«Indépendance, découverte, respect et partage » : telles sont les convictions du Routard, affichées en lettres capitales au dos de ses guides. L’un des derniers-nés, intitulé Lille, une métropole culture et design, ne fait pas exception à la règle. Lancé en grande pompe début septembre et tiré à 20 000 exemplaires, l’ouvrage, proposé au prix de 12,90 euros s’est écoulé en quatre semaines à… 478 exemplaires.
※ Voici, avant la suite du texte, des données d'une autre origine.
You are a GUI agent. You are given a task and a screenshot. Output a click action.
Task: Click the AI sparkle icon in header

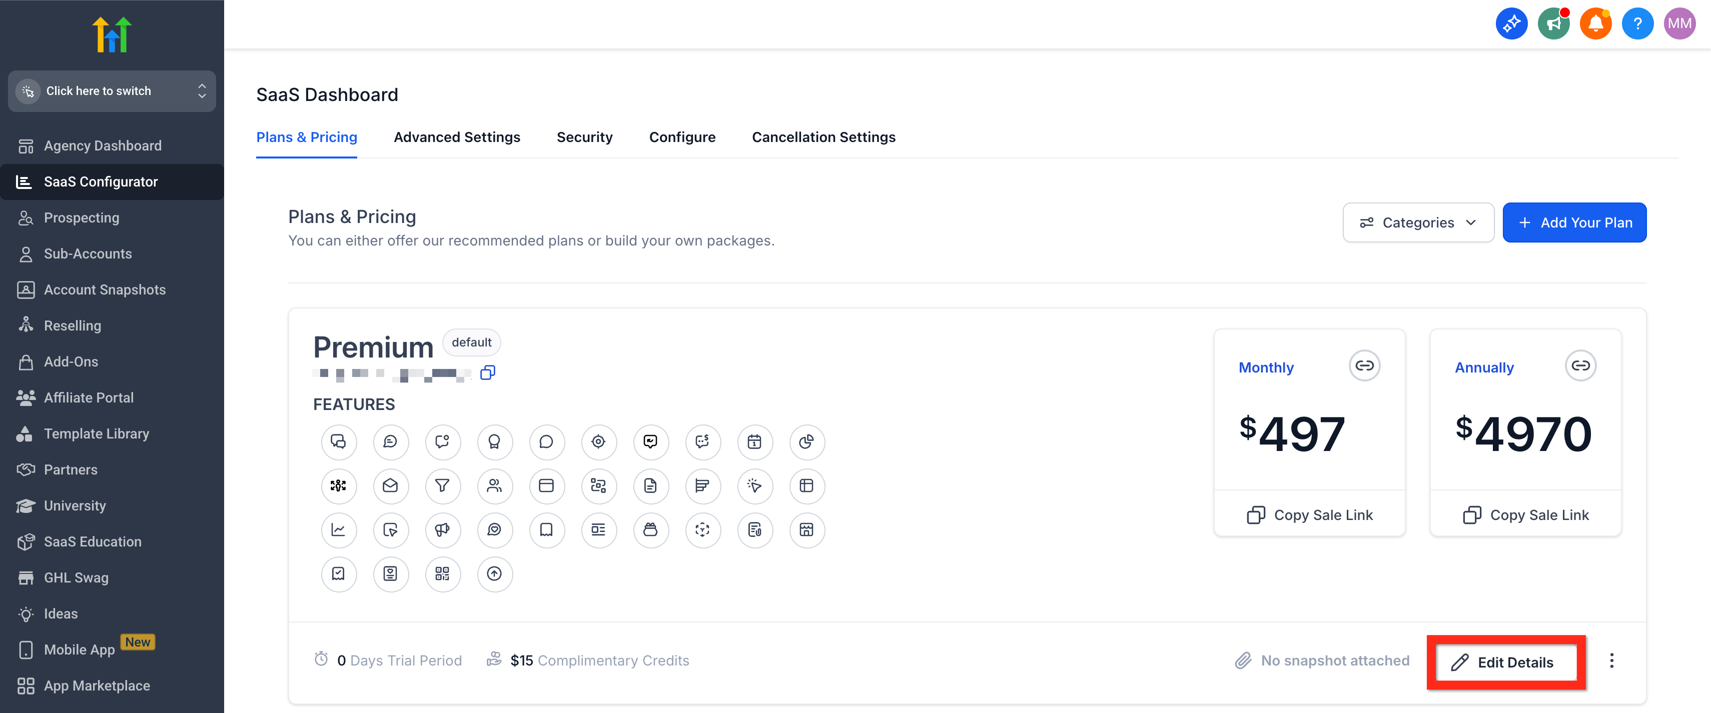click(x=1511, y=24)
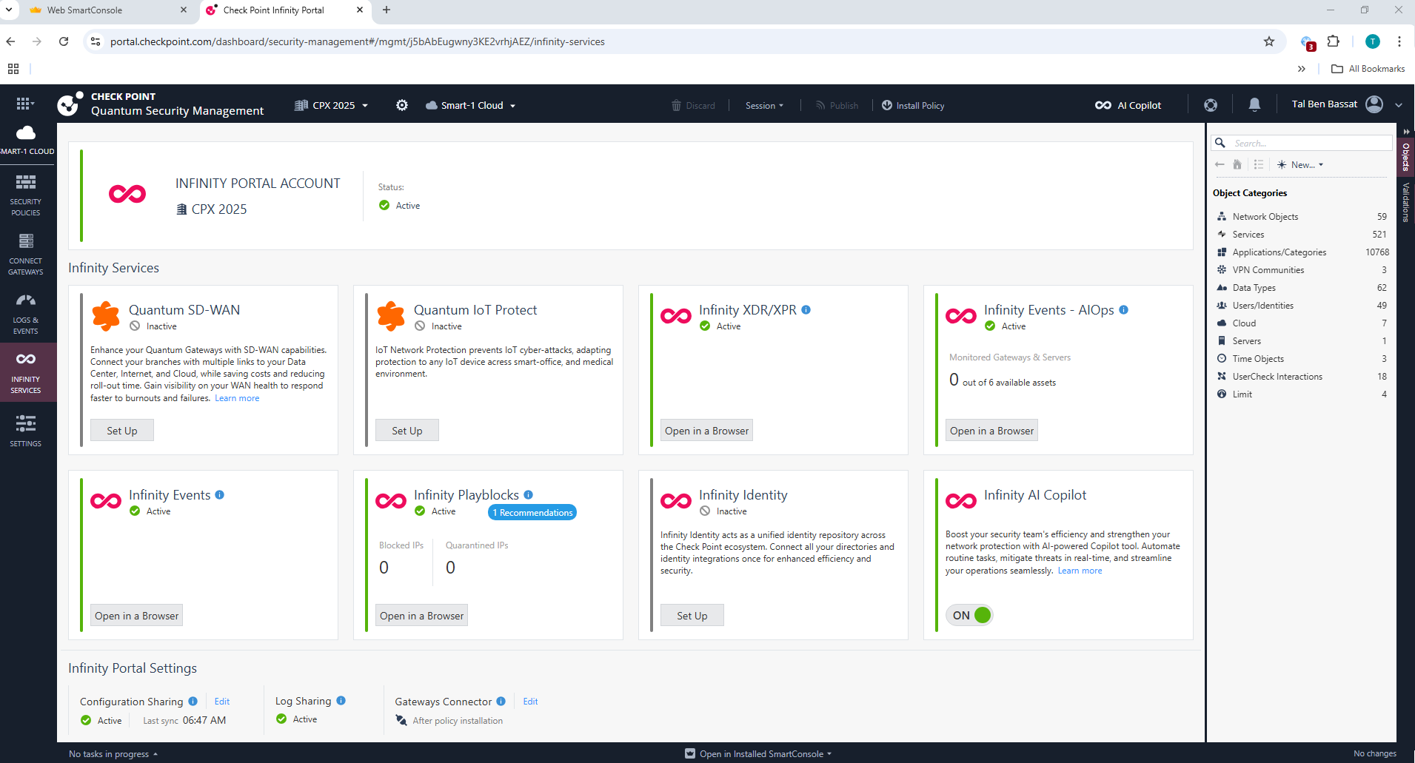Viewport: 1415px width, 763px height.
Task: Open Logs & Events from the sidebar
Action: [x=25, y=311]
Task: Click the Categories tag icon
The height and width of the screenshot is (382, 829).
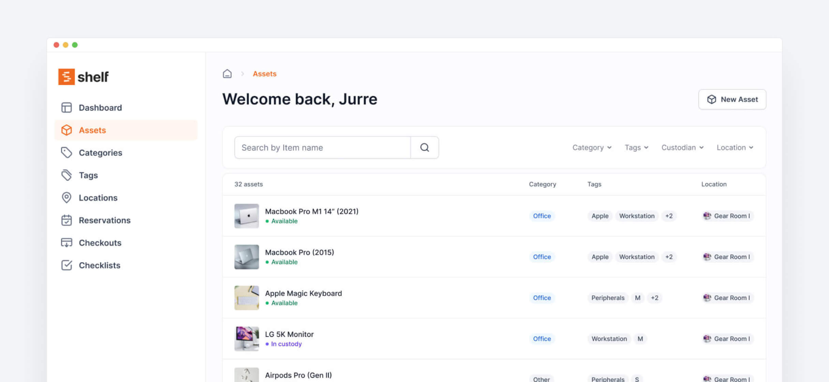Action: [66, 152]
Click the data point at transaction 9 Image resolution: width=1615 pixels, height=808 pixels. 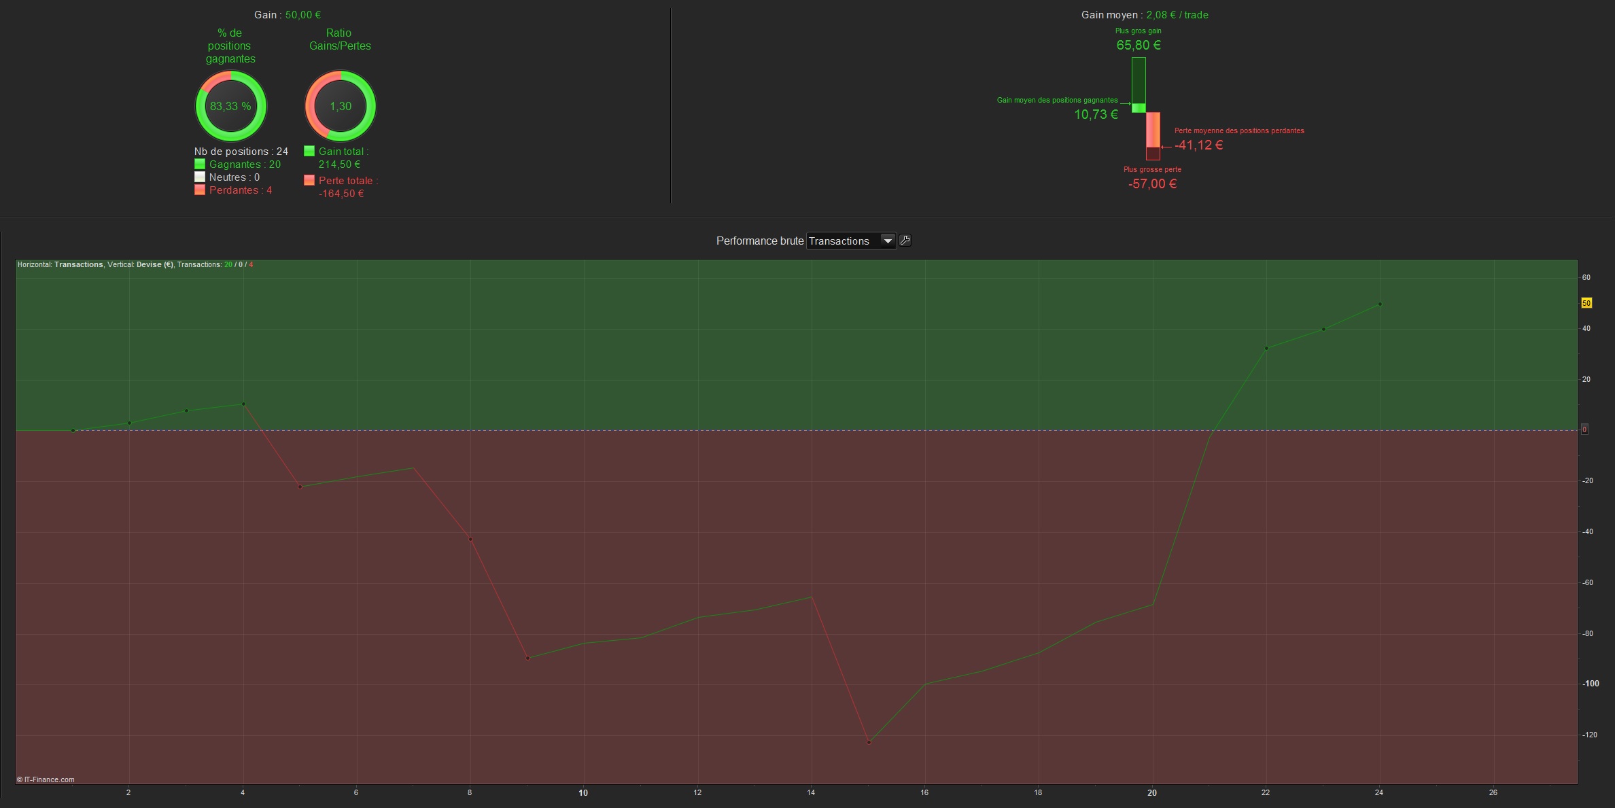[x=527, y=658]
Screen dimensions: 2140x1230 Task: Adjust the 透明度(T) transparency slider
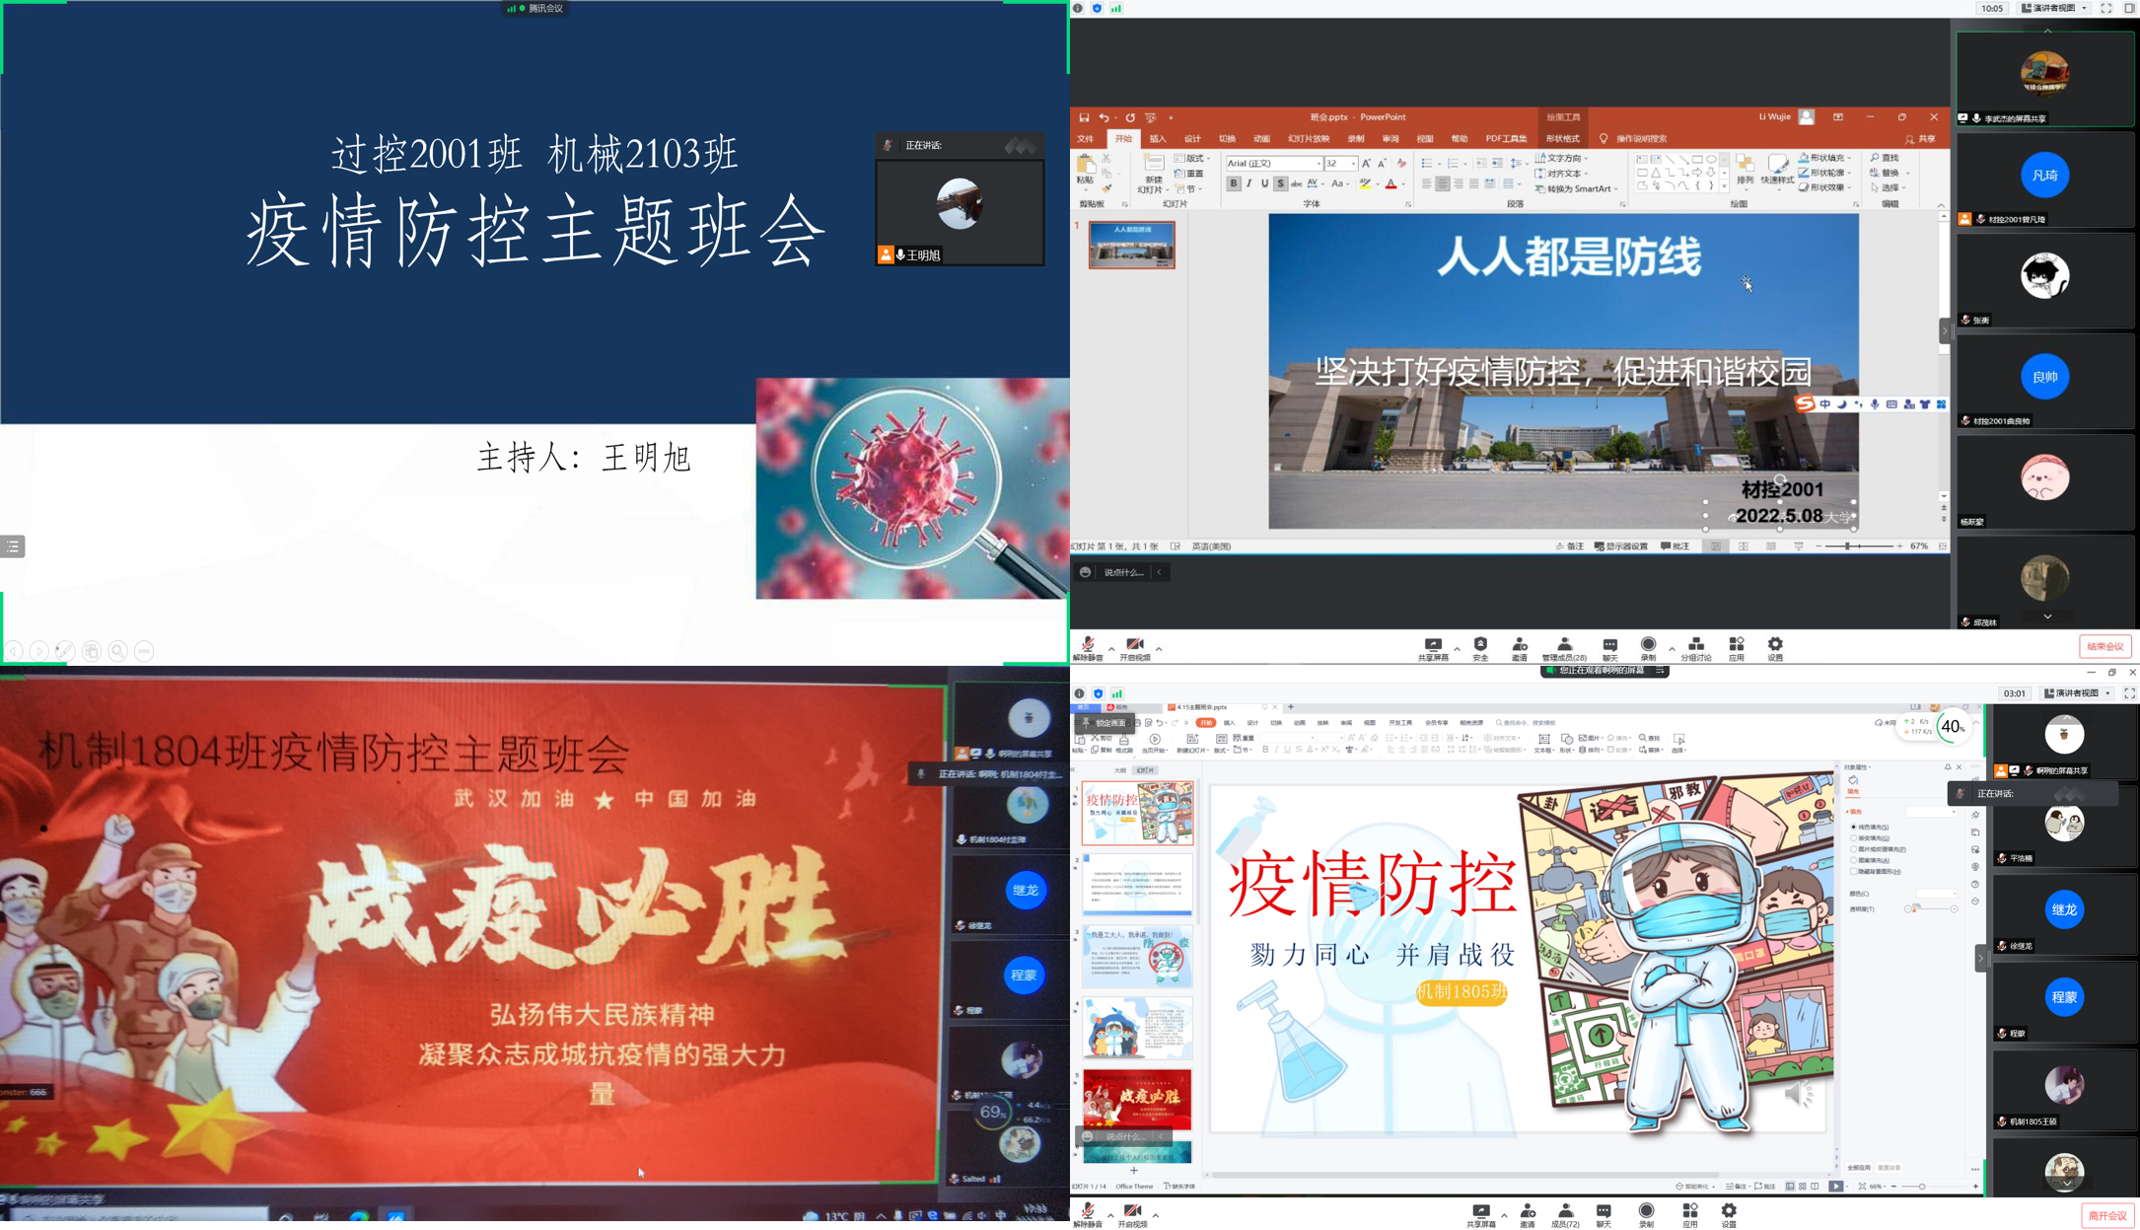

« L’idée, avec ce genre de livres, ce n’est pas de gagner de l’argent mais de la visibilité, observe un journaliste, lui-même auteur de plusieurs guides de voyage. Ce qui est gênant, c’est que le Routard se targue d’être indépendant, alors que certains des ouvrages de la collection se résument à du publi-reportage. On fait croire au lecteur qu’il a entre les mains un Routard normal alors que ce n’en est pas vraiment un, c’est une commande passée par une collectivité. Une opération de communication qui coûte très, très cher, pour des retombées difficiles à mesurer. » Si on en croit les responsables du fameux guide, les établissements mis en avant dans ses pages verraient leur fréquentation augmenter en moyenne de 20 à 30 %. En période de crise sanitaire, c’est plutôt alléchant.